SOURCE DATA>
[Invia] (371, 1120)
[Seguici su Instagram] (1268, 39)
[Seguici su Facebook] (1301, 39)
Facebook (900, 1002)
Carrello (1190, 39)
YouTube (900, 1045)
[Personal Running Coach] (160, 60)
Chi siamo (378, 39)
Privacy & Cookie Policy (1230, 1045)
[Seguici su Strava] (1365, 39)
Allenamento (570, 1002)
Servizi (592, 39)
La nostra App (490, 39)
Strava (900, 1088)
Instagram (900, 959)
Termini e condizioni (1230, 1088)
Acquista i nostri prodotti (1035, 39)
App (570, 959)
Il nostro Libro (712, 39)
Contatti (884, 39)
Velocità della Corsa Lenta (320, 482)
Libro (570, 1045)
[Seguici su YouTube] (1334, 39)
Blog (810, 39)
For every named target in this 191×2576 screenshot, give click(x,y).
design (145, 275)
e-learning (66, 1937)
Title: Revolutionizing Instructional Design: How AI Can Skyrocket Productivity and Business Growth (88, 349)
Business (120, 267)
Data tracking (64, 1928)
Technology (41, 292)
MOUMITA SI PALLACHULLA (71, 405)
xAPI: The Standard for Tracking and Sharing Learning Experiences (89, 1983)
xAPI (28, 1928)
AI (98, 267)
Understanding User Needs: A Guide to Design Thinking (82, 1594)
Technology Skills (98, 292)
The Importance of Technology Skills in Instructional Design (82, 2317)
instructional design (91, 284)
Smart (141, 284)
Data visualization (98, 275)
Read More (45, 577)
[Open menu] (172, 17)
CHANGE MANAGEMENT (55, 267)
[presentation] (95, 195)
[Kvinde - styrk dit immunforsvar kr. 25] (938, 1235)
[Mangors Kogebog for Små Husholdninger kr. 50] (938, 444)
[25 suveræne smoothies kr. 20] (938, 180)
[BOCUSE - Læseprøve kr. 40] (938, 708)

REQUIRED ACTION> The expected answer is a copy of every line in the entries that holds the word "Business".

REPLY TO THE TASK>
Title: Revolutionizing Instructional Design: How AI Can Skyrocket Productivity and Business Growth (88, 349)
Business (120, 267)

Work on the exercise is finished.